The key holding of the Court was that, even if segregated black and white schools were of equal quality in facilities and teachers, segregation by itself was harmful to black students and unconstitutional. They found that a significant psychological and social disadvantage was given to black children from the nature of segregation itself, drawing on research conducted by City College of NY psychologist Kenneth Clark assisted by NAACP staffer June Shagaloff. This aspect was vital because the question was not whether the schools were “equal”, which under Plessy they nominally should have been, but whether the doctrine of separate was constitutional. The justices answered with a strong “no”:
[D]oes segregation of children in public schools solely on the basis of race, even though the physical facilities and other “tangible” factors may be equal, deprive the children of the minority group of equal educational opportunities? We believe that it does. …

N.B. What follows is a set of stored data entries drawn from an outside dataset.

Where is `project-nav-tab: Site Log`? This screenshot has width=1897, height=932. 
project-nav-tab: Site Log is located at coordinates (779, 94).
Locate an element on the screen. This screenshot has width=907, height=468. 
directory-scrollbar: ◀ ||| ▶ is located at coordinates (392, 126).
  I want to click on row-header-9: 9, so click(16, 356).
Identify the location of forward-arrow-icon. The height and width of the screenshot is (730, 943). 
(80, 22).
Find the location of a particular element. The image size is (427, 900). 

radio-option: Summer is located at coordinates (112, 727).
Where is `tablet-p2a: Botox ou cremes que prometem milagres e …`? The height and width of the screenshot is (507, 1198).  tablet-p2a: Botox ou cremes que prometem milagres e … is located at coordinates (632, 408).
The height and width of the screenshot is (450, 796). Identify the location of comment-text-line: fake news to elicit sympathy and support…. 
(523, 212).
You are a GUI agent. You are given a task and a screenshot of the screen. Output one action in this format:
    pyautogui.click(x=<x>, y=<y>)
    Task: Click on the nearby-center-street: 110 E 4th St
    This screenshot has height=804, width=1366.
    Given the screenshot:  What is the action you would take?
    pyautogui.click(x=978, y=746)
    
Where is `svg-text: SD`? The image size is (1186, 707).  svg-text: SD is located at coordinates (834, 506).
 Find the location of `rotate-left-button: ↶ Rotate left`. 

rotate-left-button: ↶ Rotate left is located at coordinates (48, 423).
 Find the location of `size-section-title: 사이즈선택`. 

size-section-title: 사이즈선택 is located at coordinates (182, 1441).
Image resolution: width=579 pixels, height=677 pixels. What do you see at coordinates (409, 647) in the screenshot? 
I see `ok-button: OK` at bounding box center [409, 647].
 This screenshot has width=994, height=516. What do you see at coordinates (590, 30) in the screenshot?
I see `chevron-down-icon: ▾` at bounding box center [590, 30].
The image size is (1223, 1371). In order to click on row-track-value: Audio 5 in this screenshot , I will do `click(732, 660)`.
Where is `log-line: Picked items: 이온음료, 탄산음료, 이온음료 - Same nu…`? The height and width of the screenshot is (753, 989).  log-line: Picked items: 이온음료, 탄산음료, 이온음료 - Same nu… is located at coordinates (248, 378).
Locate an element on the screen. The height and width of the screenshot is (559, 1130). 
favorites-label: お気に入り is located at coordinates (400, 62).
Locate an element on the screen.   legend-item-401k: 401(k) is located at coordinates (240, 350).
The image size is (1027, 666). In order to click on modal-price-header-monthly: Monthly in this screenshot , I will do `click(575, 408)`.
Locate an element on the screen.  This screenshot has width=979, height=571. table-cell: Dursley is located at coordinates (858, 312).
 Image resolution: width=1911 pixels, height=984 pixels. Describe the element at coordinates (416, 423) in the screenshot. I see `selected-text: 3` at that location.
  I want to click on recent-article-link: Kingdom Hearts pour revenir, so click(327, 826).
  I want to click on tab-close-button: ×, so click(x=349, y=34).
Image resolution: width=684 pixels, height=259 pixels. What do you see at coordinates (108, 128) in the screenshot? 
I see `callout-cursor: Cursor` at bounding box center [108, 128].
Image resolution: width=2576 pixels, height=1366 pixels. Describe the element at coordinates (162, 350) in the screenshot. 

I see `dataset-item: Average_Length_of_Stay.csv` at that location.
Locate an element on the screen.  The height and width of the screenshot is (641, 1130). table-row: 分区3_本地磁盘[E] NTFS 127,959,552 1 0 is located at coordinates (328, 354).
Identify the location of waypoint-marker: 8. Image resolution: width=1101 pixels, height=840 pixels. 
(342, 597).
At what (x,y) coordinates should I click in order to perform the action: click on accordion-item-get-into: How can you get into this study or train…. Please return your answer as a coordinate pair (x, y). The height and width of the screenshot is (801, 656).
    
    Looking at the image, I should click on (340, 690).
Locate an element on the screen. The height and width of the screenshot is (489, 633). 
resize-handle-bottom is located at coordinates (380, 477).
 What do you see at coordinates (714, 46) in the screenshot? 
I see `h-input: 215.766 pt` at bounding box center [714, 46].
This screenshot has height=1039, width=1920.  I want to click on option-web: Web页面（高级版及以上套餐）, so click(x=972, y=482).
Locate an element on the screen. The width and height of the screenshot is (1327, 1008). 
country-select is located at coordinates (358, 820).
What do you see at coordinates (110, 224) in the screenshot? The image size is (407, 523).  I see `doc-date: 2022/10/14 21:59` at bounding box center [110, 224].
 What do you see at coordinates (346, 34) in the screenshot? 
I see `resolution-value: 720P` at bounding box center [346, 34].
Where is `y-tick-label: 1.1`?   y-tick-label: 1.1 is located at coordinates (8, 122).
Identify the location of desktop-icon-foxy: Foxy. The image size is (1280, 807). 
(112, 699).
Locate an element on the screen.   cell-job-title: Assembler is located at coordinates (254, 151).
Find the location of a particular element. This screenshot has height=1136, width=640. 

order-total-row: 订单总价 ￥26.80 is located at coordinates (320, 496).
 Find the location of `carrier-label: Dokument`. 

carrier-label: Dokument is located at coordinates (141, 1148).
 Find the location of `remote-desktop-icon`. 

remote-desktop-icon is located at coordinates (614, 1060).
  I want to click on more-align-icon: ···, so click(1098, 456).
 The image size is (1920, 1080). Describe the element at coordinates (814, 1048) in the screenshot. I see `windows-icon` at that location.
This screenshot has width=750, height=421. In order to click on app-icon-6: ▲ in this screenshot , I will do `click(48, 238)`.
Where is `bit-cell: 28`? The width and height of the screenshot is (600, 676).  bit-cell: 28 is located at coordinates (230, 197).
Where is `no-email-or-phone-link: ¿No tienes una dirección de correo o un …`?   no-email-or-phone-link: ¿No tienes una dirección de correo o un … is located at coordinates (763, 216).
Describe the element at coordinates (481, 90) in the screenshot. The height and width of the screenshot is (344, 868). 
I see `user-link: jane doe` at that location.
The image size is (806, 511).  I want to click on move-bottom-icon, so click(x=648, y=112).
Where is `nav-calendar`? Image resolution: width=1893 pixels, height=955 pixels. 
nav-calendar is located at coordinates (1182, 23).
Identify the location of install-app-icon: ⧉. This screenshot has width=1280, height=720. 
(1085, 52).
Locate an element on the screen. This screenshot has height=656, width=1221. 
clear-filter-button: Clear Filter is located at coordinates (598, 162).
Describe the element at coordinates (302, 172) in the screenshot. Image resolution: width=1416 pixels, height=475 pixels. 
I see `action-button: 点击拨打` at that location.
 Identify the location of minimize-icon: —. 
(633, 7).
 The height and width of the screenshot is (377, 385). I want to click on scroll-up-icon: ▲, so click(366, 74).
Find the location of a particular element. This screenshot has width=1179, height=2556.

“Segregation of white and colored children in public schools has a detrimental effect upon the colored children. The effect is greater when it has the sanction of the law, for the policy of separating the races is usually interpreted as denoting the inferiority of the negro group. A sense of inferiority affects the motivation of a child to learn. Segregation with the sanction of law, therefore, has a tendency to [retard] the educational and mental development of negro children and to deprive them of some of the benefits they would receive in a racial[ly] integrated school system.” …
“To separate them from others of similar age and qualifications solely because of their race generates a feeling of inferiority as to their status in the community that may affect their hearts and minds in a way unlikely to ever be undone”
We conclude that, in the field of public education, the doctrine of “separate but equal” has no place. Separate educational facilities are inherently unequal. Therefore, we hold that the plaintiffs and others similarly situated for whom the actions have been brought are, by reason of the segregation complained of, deprived of the equal protection of the laws guaranteed by the Fourteenth Amendment.
The 17 Southern states requiring segregation of schools were not convinced of the legitimacy of the Court’s decision. Some states’ lower courts found it acceptable to dismiss the decision altogether. The reality was that unless the ruling was enforced, it was not sufficient. And so the actual integration of schools became a cornerstone of the Civil Rights Movement for the next 15 years.